With the pictures left aside, write out exactly the lines of the listing below from the line with "Pokemon search icon" to the line with "Click the tallest", both included, and only those.

--------

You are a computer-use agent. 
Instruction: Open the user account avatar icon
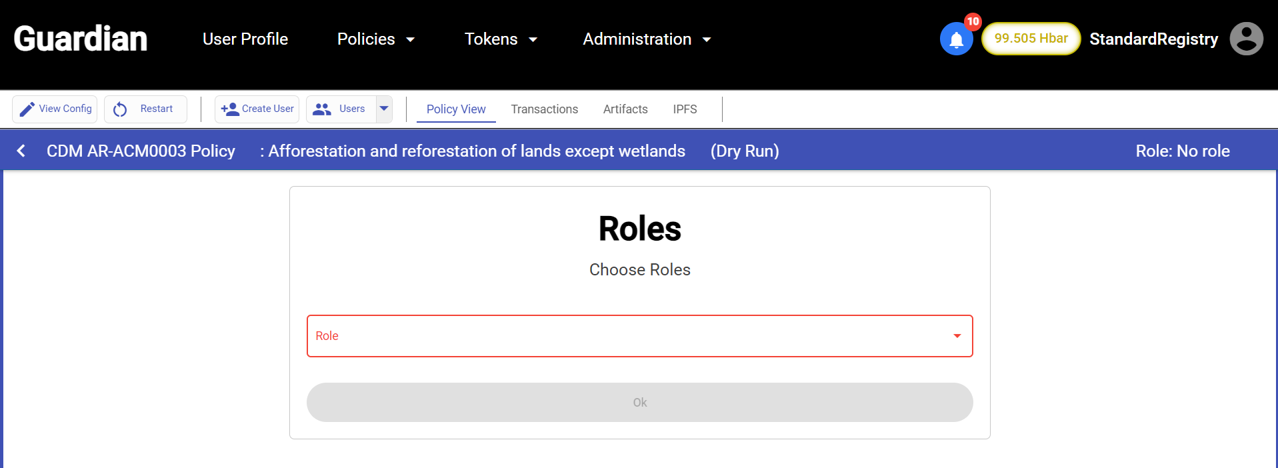(x=1246, y=39)
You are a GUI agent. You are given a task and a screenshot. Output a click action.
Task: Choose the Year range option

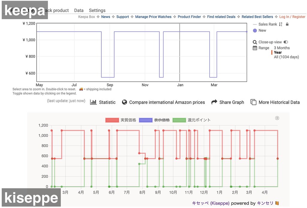coord(278,52)
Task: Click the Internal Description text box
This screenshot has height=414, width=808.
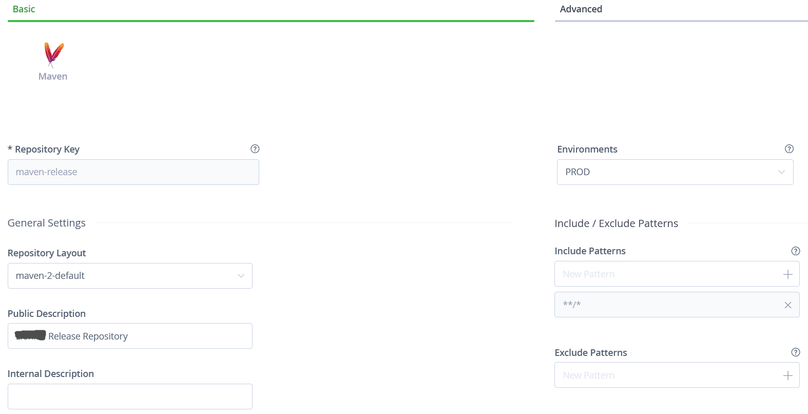Action: pos(130,397)
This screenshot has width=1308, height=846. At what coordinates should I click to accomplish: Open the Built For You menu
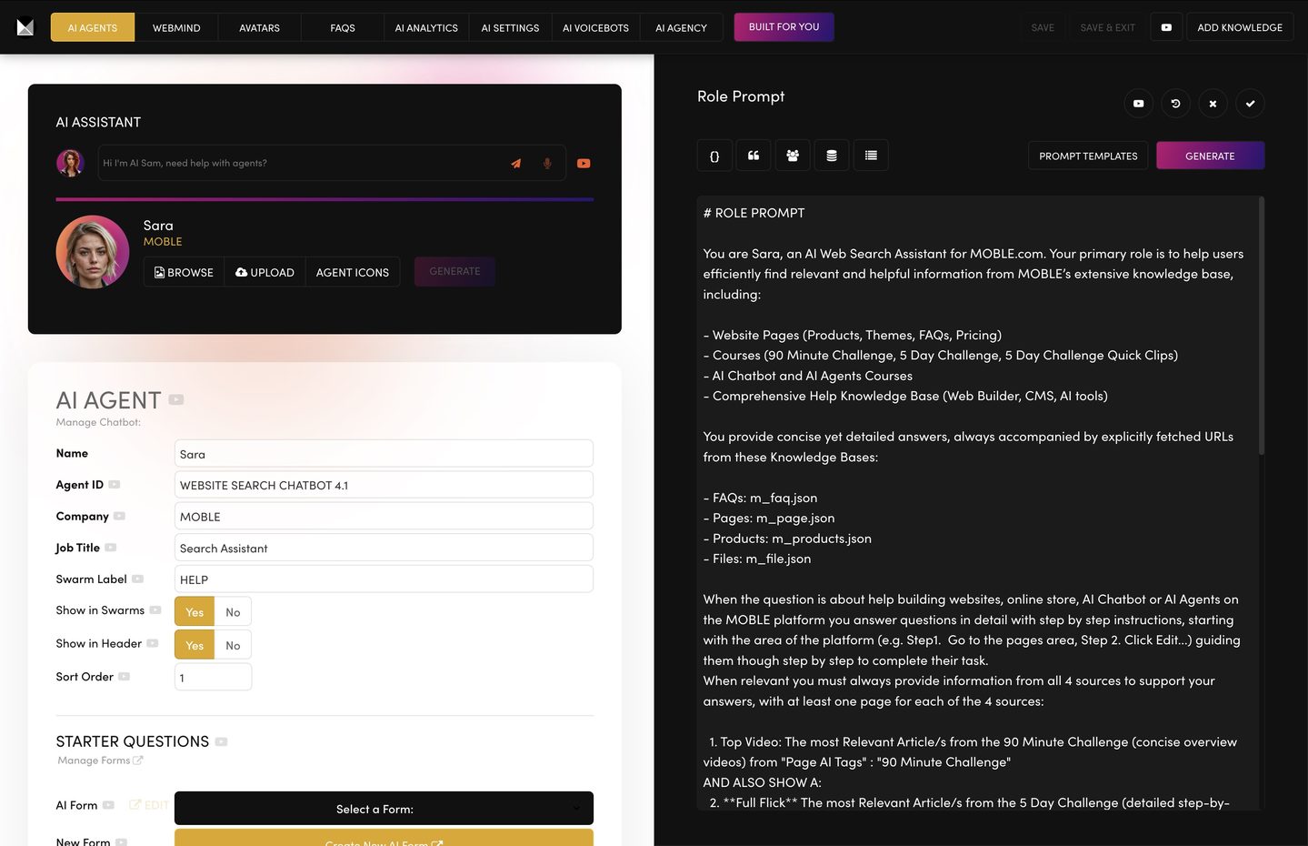784,27
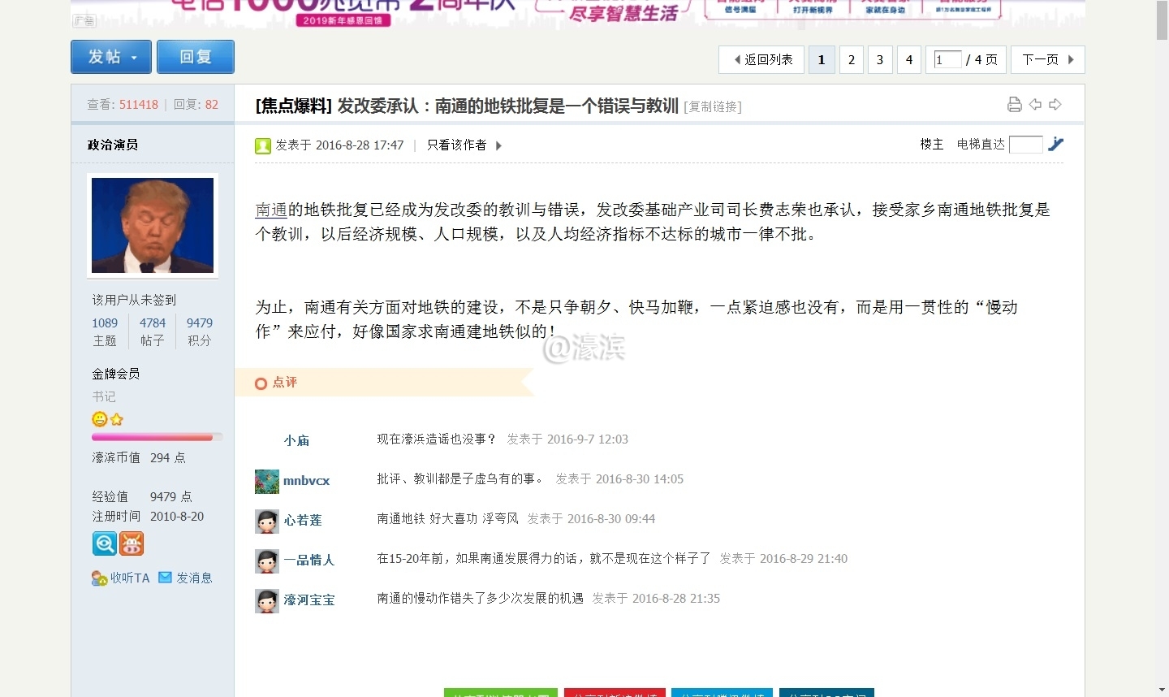Click the 发消息 envelope icon
1169x697 pixels.
tap(166, 578)
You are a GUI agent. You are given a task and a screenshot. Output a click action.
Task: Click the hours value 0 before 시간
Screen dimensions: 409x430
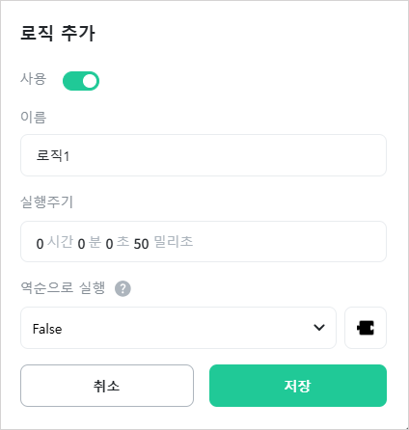[40, 244]
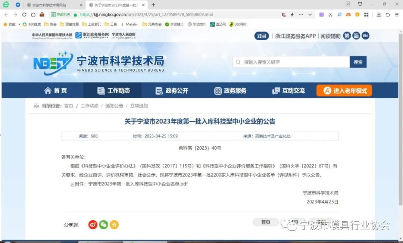Expand the browser more options (···) menu

[x=300, y=15]
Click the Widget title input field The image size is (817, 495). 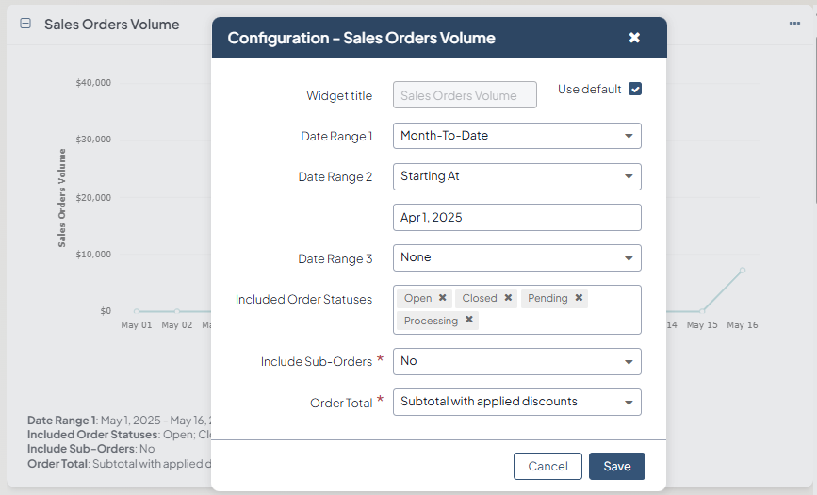[465, 95]
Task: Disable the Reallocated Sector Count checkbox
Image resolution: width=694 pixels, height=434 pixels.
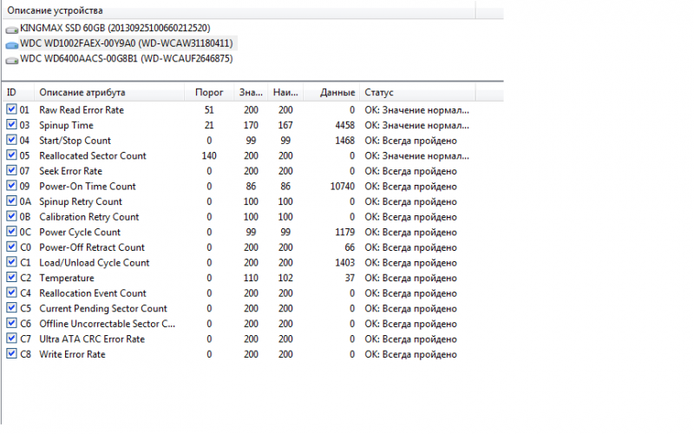Action: [x=11, y=155]
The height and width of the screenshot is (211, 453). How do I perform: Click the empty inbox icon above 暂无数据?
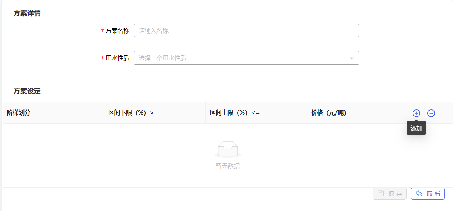tap(228, 149)
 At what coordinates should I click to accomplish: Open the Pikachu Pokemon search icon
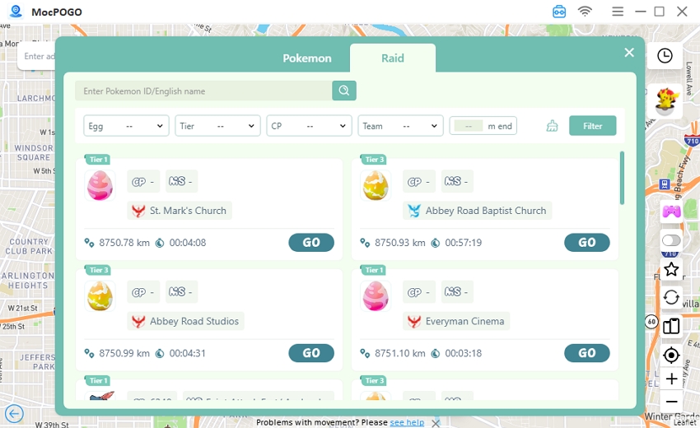pos(665,100)
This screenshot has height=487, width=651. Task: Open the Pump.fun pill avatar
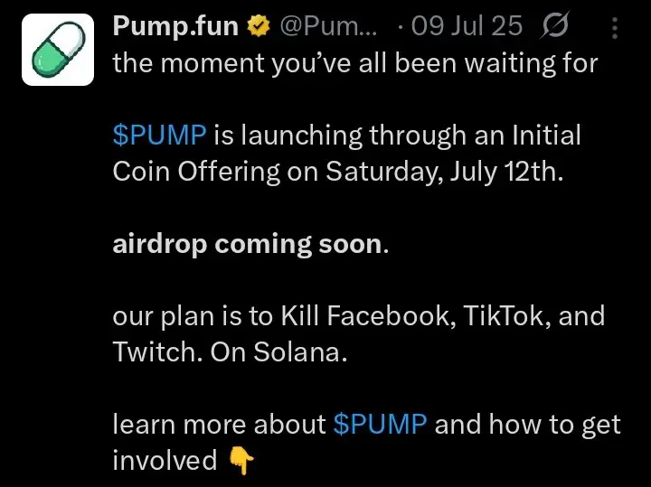57,50
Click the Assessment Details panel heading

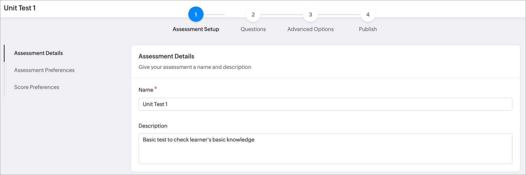166,56
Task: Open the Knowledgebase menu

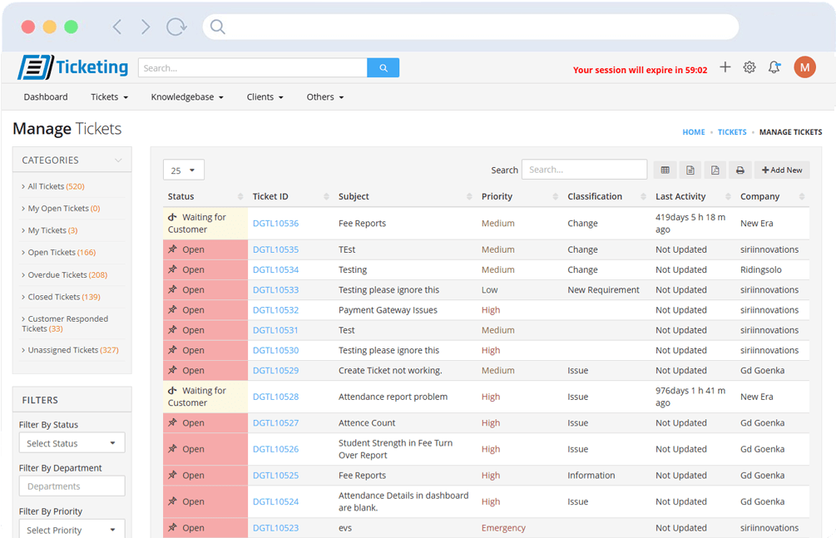Action: (187, 97)
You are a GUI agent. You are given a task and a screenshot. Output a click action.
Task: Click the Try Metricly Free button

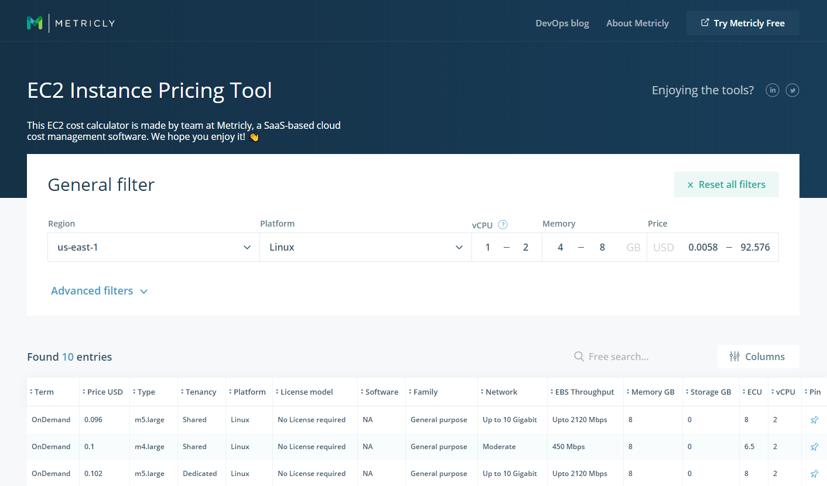pos(743,23)
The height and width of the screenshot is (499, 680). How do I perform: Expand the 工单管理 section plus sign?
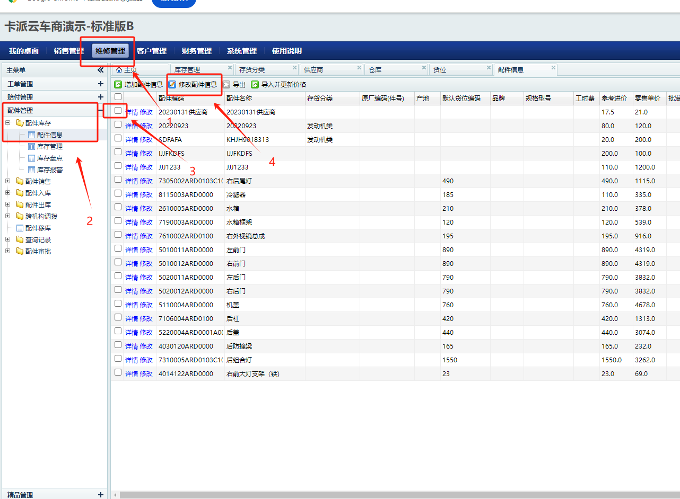tap(100, 84)
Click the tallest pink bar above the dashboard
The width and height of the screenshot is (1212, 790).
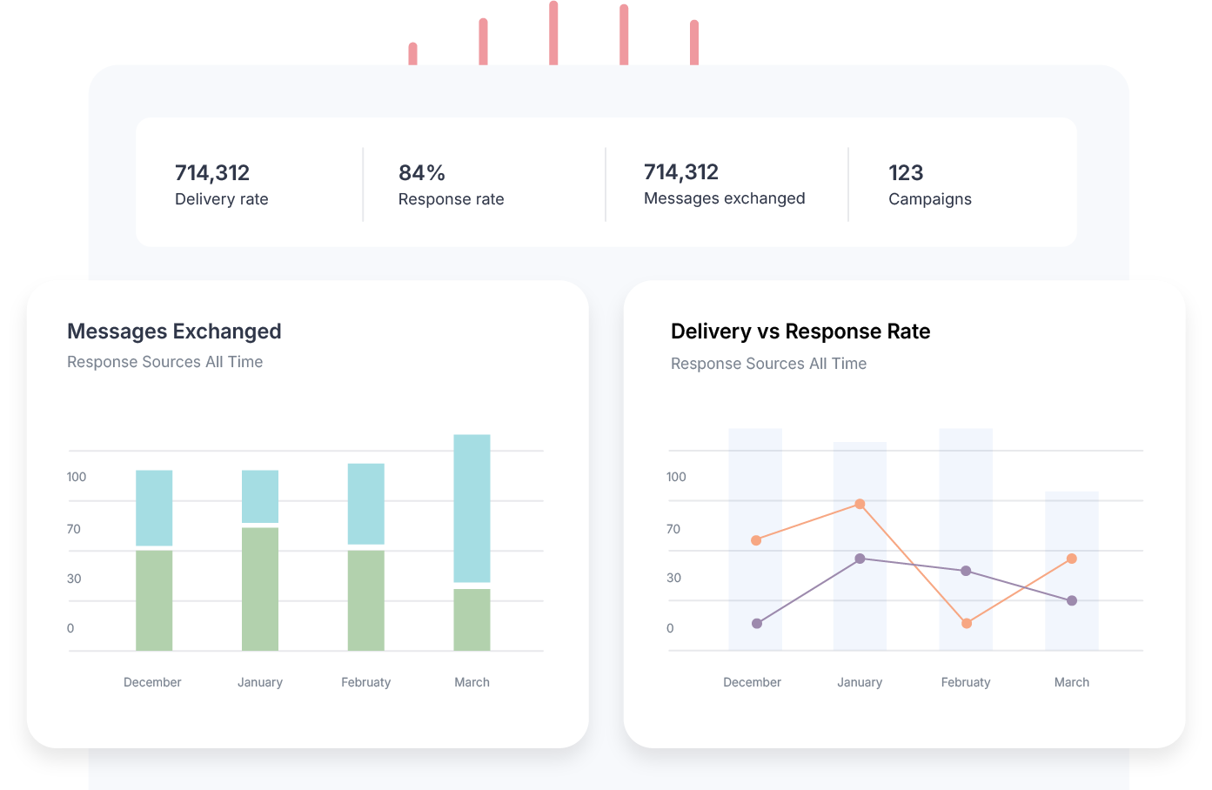coord(553,33)
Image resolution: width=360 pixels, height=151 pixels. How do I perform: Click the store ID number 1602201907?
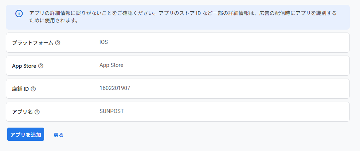click(115, 88)
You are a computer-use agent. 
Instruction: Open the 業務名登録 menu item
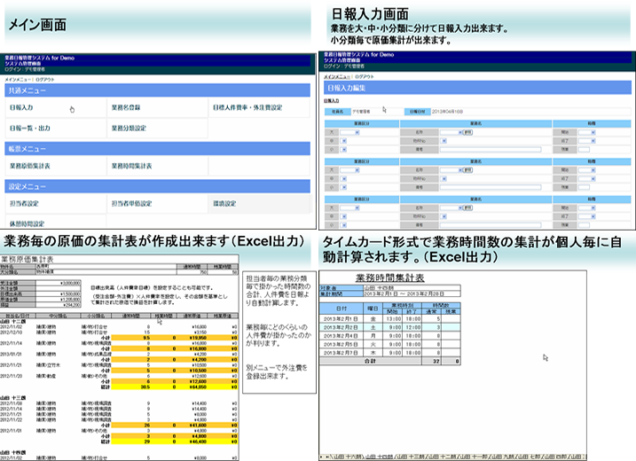coord(128,107)
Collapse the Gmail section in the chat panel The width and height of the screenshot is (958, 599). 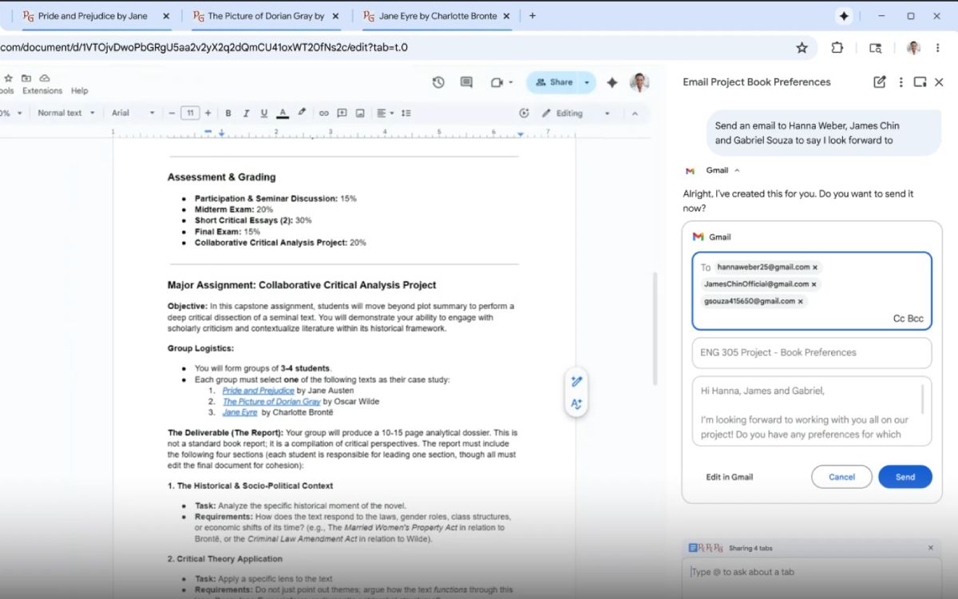[736, 170]
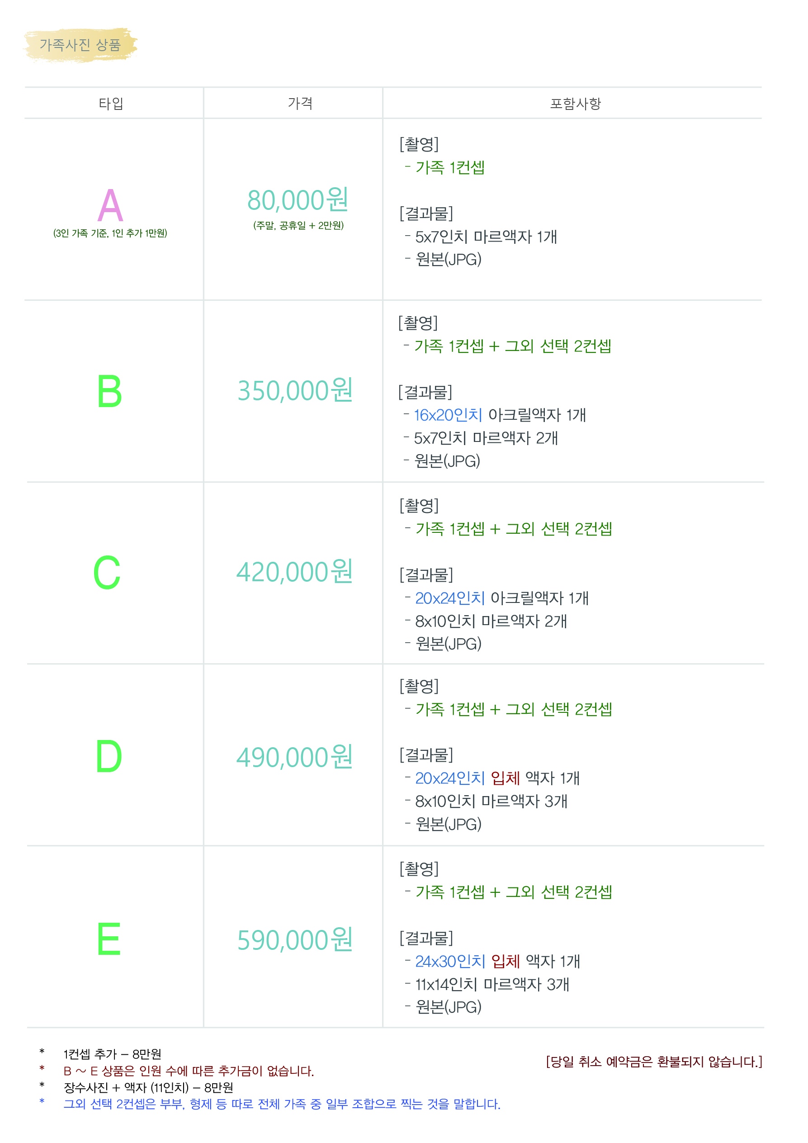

--------

Answer space:
 At what coordinates should I click to accomplish: Open the Pikachu Pokemon search icon
pos(665,100)
This screenshot has height=487, width=651. Task: Open the Pump.fun pill avatar
57,50
Click the Assessment Details panel heading

166,56
Task: Open the Knowledgebase menu

Action: (187, 97)
You are a GUI agent. You are given a task and a screenshot. Output a click action.
Task: Click the Try Metricly Free button

pos(743,23)
The height and width of the screenshot is (499, 680). How do I perform: Expand the 工单管理 section plus sign?
tap(100, 84)
Click the tallest pink bar above the dashboard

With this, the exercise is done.